At their tender age, will kids understand if we teach them about God? What is the best age to start teaching them about the faith?

One normal night as I was doing some cleaning in the kitchen, my 4-year-old daughter came to me with a worried face.
“Mama, papa said there’s a shark in the swimming pool,” she said in our dialect.
Her cute sweet innocent eyes doesn’t hide the true fear and worry in her eyes. She was utterly serious and very sure that there is a shark in the swimming pool.
These past few days, we’ve been talking of going to the local pool. She’s very excited. And now she ‘knows’ there’s a shark in the pool, her excitement is gone.
I calmly reassured her that her father is just joking. I added that sharks don’t live in pools but in the great deep ocean where they’re out of sight and reach. It was one of those tough talks.
Thankfully, she accepted my explanation. But her face was still serious. The excitement, probably now cut into half.
Teaching kids about God like ABC’s
From that conversation we had, I’m always in awe on how little children easily and truly believe what they’re told to.
If you tell them that the color purple is named blue, and the sky is purple, they’d believe you.
It is safe to say that at their young age, you have a great advantage in impressing anything you want on their tender minds. It is still easy to do so at this stage of their lives.
And if there’s something we should teach them is not just scientific names of dinosaurs or cute little barbies.
According to homeschoolers, you should focus on the three R’s: Reading, Writing, and Arithmetic. If you’re a Catholic homeschooler, it naturally falls into place that you focus on Religion as well. That makes it four R’s.
Indeed, we should teach them the tough truths of our faith. By knowing these, they will believe these and carry it on for the rest of their lives. When they reach adulthood, they’d never think that mommy and daddy were phonies teaching me about superstitious figures and characters. They are are real. Their Catholic faith is real. It is based on truth.
By the grace of God, they can relate their life’s experiences with the logic and philosophies of our religion.
And hopefully, they won’t just become ‘geniuses’ or some future CEOs, which are not bad in itself, but wouldn’t make a child or a person whole if the knowledge of faith is lacking.

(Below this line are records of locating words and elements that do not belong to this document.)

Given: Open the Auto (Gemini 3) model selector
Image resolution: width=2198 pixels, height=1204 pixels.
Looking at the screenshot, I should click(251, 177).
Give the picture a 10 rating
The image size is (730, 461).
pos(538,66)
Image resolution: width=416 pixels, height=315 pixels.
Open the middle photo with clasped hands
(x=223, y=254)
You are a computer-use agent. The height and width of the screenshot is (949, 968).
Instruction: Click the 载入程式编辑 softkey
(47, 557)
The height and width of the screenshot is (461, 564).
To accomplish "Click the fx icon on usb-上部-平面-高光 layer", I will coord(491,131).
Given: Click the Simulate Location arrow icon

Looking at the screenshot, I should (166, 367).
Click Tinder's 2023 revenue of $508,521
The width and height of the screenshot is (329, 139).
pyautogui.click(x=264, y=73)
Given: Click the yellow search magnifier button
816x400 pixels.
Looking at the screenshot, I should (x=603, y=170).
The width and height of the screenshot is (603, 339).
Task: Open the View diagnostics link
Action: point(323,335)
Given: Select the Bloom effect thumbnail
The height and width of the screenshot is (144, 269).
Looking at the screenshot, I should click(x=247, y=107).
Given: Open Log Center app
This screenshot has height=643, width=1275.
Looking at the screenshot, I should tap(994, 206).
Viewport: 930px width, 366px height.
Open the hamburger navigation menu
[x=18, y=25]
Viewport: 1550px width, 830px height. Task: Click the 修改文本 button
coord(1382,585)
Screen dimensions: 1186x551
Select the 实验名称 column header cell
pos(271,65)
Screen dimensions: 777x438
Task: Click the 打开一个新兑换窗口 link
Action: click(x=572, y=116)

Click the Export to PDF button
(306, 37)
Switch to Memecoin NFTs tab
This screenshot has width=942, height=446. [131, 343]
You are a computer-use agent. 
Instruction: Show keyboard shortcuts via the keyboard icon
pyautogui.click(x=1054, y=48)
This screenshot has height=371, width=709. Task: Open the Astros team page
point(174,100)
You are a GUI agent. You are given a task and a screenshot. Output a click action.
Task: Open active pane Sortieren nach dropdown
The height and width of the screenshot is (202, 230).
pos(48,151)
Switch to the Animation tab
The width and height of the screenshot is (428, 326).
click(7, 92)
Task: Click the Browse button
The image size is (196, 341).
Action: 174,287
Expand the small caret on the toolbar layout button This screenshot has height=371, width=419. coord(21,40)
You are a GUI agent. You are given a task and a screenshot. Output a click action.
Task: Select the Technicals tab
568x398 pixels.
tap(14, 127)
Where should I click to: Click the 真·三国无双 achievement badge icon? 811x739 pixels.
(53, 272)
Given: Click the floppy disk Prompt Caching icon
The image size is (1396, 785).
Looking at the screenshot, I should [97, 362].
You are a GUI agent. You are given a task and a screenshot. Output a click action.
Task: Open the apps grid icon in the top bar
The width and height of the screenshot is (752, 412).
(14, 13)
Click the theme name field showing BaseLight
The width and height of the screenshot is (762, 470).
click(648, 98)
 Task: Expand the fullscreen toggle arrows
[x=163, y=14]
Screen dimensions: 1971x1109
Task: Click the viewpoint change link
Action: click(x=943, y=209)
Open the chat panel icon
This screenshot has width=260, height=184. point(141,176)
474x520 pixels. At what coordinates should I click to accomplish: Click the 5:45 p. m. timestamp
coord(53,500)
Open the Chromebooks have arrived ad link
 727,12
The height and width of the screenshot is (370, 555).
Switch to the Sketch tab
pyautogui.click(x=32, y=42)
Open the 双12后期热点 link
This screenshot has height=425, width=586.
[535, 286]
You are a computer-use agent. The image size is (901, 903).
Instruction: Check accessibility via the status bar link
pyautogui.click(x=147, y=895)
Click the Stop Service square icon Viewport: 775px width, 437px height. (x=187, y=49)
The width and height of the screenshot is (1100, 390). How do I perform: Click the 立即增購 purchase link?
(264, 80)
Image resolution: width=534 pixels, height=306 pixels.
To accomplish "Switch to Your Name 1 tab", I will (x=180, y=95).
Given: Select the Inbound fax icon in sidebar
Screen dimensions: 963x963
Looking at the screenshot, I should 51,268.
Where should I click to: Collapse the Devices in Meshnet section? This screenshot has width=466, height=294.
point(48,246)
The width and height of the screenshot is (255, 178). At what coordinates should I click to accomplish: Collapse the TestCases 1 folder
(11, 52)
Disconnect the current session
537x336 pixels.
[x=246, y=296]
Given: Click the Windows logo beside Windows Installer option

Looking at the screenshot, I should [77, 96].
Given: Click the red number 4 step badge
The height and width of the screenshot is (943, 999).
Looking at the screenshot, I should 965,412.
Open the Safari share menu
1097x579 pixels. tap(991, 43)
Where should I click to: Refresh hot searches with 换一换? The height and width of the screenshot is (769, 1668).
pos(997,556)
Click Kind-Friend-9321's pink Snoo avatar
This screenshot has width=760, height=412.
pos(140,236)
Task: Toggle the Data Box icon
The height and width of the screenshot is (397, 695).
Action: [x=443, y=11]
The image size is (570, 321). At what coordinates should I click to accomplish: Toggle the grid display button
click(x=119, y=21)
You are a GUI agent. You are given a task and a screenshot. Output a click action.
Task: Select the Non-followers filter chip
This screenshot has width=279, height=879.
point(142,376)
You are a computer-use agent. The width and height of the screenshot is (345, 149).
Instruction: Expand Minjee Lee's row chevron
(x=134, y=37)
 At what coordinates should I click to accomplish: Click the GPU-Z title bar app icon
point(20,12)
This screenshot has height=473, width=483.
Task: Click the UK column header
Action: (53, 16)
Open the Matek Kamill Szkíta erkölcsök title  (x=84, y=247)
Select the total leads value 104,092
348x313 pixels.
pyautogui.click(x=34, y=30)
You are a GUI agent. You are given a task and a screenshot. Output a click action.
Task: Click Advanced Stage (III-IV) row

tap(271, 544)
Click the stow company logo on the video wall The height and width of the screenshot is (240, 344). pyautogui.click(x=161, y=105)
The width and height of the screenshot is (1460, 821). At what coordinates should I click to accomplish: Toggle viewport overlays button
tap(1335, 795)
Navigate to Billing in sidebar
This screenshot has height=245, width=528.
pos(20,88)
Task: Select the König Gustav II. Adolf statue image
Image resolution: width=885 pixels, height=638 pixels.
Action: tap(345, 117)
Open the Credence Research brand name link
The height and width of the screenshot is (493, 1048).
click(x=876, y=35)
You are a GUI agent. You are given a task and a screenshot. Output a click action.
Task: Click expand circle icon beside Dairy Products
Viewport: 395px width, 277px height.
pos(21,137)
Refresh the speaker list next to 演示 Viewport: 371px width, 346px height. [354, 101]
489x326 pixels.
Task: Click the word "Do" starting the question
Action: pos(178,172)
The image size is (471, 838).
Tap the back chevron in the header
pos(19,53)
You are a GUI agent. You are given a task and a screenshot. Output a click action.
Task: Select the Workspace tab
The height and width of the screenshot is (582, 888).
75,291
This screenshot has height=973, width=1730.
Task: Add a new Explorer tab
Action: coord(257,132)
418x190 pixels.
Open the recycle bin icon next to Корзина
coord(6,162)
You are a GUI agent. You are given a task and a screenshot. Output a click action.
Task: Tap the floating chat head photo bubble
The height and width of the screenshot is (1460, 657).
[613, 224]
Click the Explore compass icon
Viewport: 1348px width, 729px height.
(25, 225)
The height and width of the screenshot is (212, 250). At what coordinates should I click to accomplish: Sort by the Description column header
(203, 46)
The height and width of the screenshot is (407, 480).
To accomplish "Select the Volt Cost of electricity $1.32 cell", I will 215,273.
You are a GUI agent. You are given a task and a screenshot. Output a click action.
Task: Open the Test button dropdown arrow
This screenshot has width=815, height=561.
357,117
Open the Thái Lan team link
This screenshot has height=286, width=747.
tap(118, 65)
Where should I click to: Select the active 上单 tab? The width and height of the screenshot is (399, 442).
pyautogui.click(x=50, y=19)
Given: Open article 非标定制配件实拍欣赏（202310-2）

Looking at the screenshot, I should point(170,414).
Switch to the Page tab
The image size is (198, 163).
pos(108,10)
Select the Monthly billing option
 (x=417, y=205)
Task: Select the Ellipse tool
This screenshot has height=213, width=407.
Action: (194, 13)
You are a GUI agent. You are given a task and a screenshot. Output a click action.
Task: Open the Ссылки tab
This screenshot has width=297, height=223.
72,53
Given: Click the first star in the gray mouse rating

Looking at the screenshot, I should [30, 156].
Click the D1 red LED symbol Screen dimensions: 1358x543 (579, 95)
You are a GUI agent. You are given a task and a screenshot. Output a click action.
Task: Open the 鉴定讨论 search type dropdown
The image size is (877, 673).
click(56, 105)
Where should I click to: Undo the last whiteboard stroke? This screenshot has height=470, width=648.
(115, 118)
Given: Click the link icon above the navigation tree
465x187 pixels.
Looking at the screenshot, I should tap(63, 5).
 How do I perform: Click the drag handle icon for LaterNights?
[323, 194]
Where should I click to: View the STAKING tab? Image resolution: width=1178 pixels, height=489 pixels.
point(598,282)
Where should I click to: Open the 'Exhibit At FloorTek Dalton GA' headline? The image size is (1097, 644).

“I am the Way, the Truth, and the Life.”
John 14:6
A child’s mind is like a seed
What did you believe in when you were young that was unreal?
Santa Claus. Tooth fairies. Unicorns. And the list goes on.
Stories about fantasies are good for children. We have lots of them. We are abundant in stories. But wouldn’t it be great that along with the stories are messages about faith, truth, human nature, and real-life adventures? Gladys Hunt’s book Honey for a Child’s Heart is a great book to know which books are age-approriate for children.
On the other hand, you can also choose to impress on their tender minds twisted truths and propagandas.
The choice is there. Always there. And it is yours.
Teaching a child today is like planting a seed. It grows to be a big tree in the future.
What kind of tree would you have?
So what is the best age to teach children about the faith?
According to science, the first five years is the most critical stage in a child’s life. What the child has accrued determines what kind of person he becomes in the long run. That accruement of knowledge and experiences even goes beyond birth and into the womb.
The Church herself has been making this stand over the course of history: that childhood is the critical stage to teach them about love, discipline, and the faith. In the book The Christian Mother, Fr Cramer goes even further into the womb to explain the dowry of mind and heart that we, mothers, give to our child before birth. That dowry, either good or bad, will be instilled in the child’s psyche and reaches unto adulthood. That is why it is very important that mothers avoid unnecessary stress during pregnancy and actively practice the faith!
So the best age to teach children about the faith is from the womb!